Shelf-stocking data: Next we consider the shelf-stocking data given by Montgomery et al.[17].

Table 1: Belgian road accident data

Table 2: Power of normality tests for Belgian road accident data

Table 3: Shelf- stocking data (original and modified)

Table 4: Power of normality tests for original data modified Shelf- stocking data

This data presents the time required for a merchandiser to stock a grocery store shelf with a soft drink product as well as the number of cases of product stocked. We deliberately change one data point (putted in parenthesis) to get an outlier and both the original and modified data are shown in Table 3. Table 4 shows the power of normality test of this original and modified data.

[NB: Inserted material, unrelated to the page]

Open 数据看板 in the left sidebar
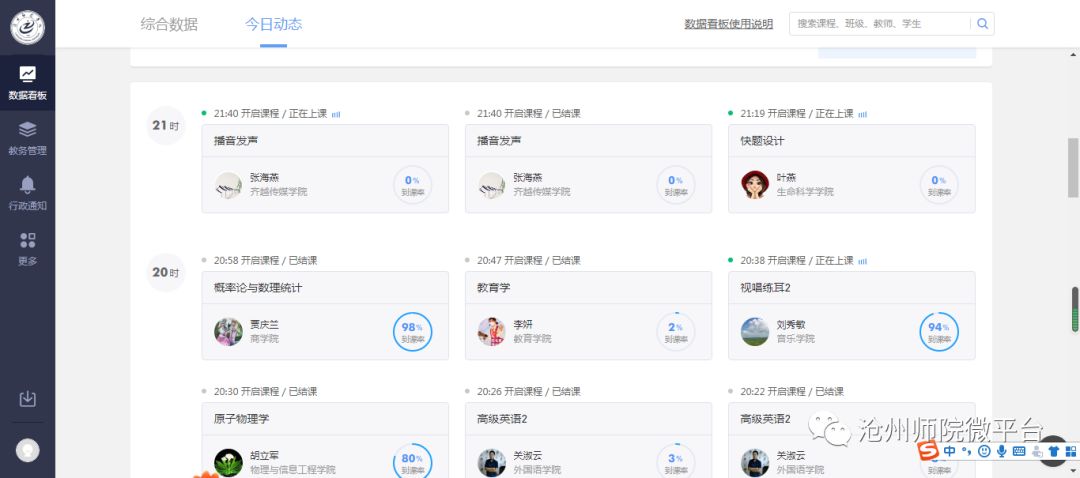pyautogui.click(x=27, y=82)
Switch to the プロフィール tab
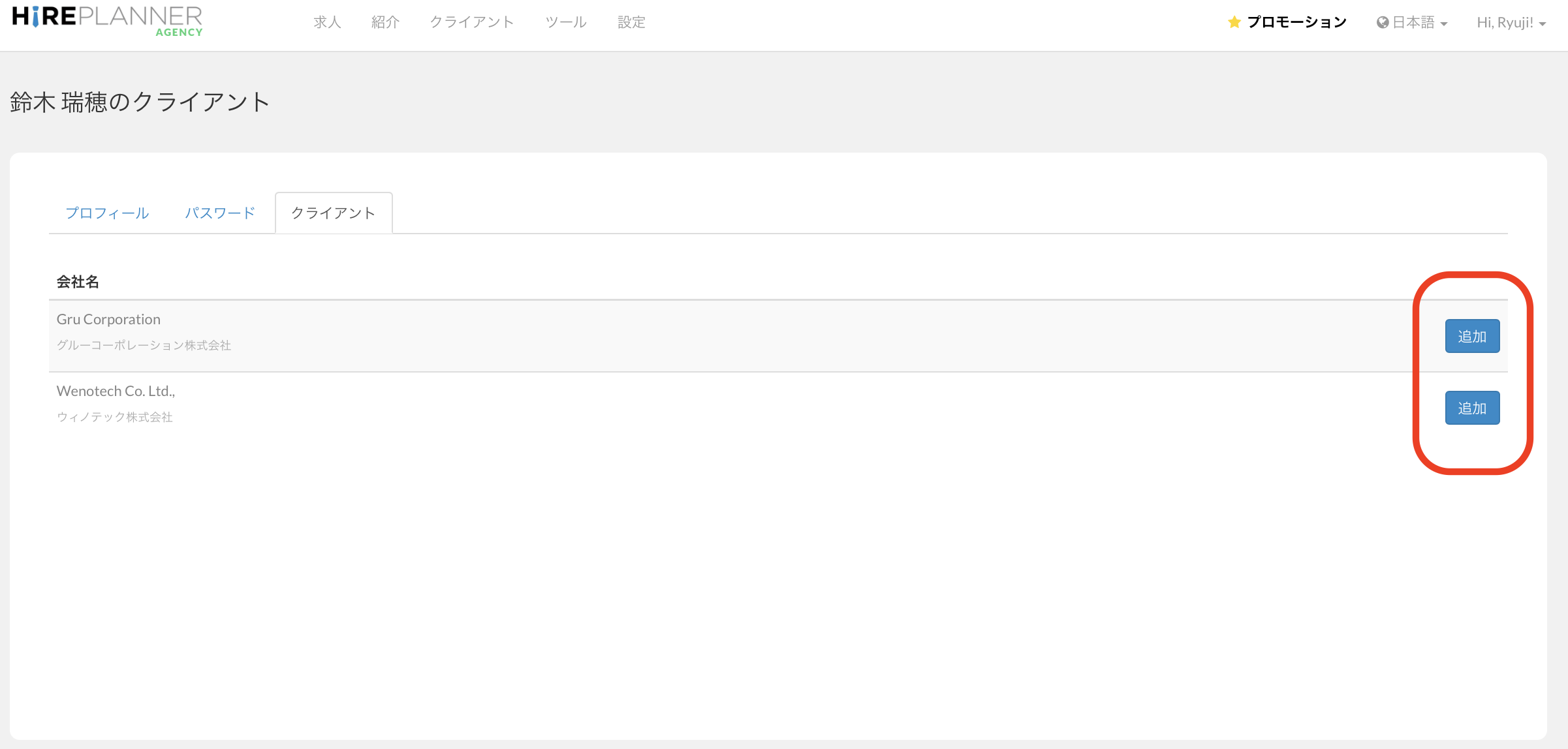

Power simulations: We carry out a simulation experiment to compare the performance of the newly proposed RRM test with the existing tests of normality, in particular, with the Jarque-Bera, the Rescaled Moment (RM) and the Robust Jarque-Bera (RJB) tests. The estimated powers of these tests under various distributions for different sample sizes are shown in Table 5-7. We consider simulated power for ten different distributions; the normal, the exponential, the t-distribution with 3 and 5 degree of freedom, the logistic, the Cauchy, the exponential, the log-normal and the contaminated normal distributions with shifts in location, scale and containing outliers.

Table 5: Simulated power of different tests for normality for n = 20

Table 6: Simulated power of different tests for normality for n = 50

Table 7: Simulated power of different tests for normality for n = 100

For contaminating normal distributions, 90% observations are generated from standard normal distribution and the remaining 10% observations come from a normal with either shifted mean or variance or containing outliers. All our results are given at the 5% level of significance and are based on 10,000 simulations.


Here we discuss the results that we have obtained in previous section using real data sets and Monte Carlo simulation experiments.

Figure 1 shows us a genuine picture that the residuals for this data do not follow normality pattern. We compute the coefficients of skewness (1.764) and kurtosis (4.601) for this data which are also far from normality.

Fig. 1: Normal probability plot of the residuals of the Belgian road accident data

But it is interesting to observe from the results shown in Table 2 that the classical Jarque-Bera test fails to detect the nonnormality pattern of residuals for this data even at the 10% level of significance. The rescaled moments tests as suggested by Imon[13] can successfully detect nonnormality at the 5% level. Both the robust RJB and RRM rejects normality in a highly significant way, but the RRM possesses higher power than the RJB for this data.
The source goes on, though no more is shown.